Le 24 décembre 1894, un simple coup de téléphone bouleverse durablement l’histoire de l’art. À Paris, la comédienne Sarah Bernhardt appelle en urgence son imprimeur : elle a besoin d’affiches pour annoncer son nouveau spectacle, Gismonda. En cette veille de Noël, les illustrateurs habituels sont absents. Un seul artiste se trouve encore dans l’atelier, corrigeant des épreuves presque par hasard : Alfons Mucha, jeune peintre tchèque encore peu connu du grand public.

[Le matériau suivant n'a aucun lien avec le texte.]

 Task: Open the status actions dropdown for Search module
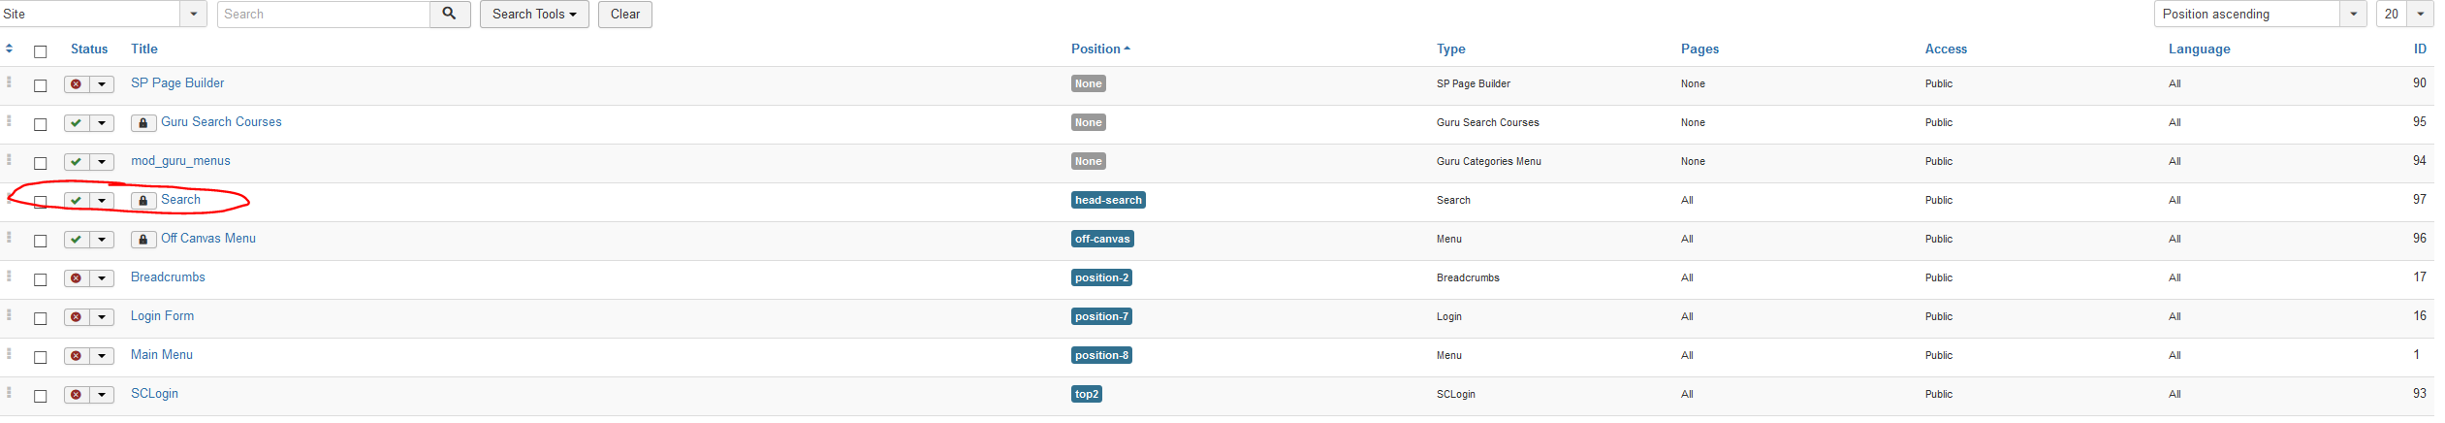click(x=102, y=201)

Une affiche née de l’urgence
Installé à Paris depuis quelques années, Alfons Mucha vit alors de travaux modestes d’illustration. Sollicité dans l’urgence, il accepte le défi et conçoit en quelques jours une affiche radicalement différente de tout ce qui se fait alors. Longiligne, élégante, entourée d’arabesques florales et de motifs inspirés de la nature, l’image met en scène Sarah Bernhardt dans une pose hiératique, presque sacrée. Dès le 1er janvier 1895, les affiches envahissent les murs de Paris. Le succès est immédiat : le public est fasciné, au point que certains amateurs découpent les affiches pendant la nuit pour les conserver. Sarah Bernhardt, enthousiasmée, signe aussitôt un contrat d’exclusivité de six ans avec l’artiste.

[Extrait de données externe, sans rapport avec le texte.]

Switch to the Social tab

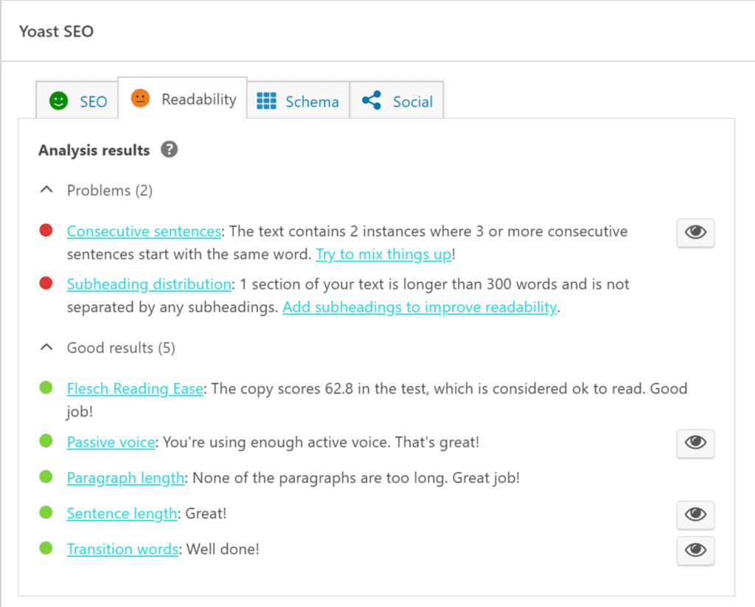397,101
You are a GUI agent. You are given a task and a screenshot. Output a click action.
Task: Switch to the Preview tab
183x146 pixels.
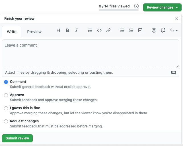point(34,32)
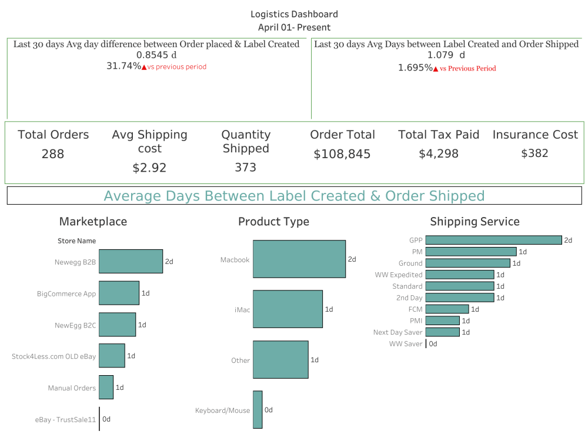Click the Next Day Saver bar
This screenshot has width=588, height=441.
click(442, 332)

La naissance d’un style emblématique de la Belle Époque
Avec cette affiche, Alfons Mucha ne se contente pas de lancer sa carrière : il impose un langage visuel entièrement nouveau. Lignes courbes, harmonie décorative, exaltation de la féminité et inspiration végétale deviennent les fondements de ce que l’on appellera bientôt l’Art nouveau. Ce style, optimiste et raffiné, reflète l’esprit de la Belle Époque, une Europe confiante dans le progrès et avide de beauté. En quelques années, Mucha devient l’un des artistes les plus influents de son temps, et son esthétique s’étend bien au-delà de l’affiche, touchant l’architecture, les arts décoratifs et le mobilier. Ce 24 décembre 1894 marque ainsi l’un des actes fondateurs de l’Art nouveau en peinture, né presque par hasard, dans l’urgence d’une veille de Noël parisienne.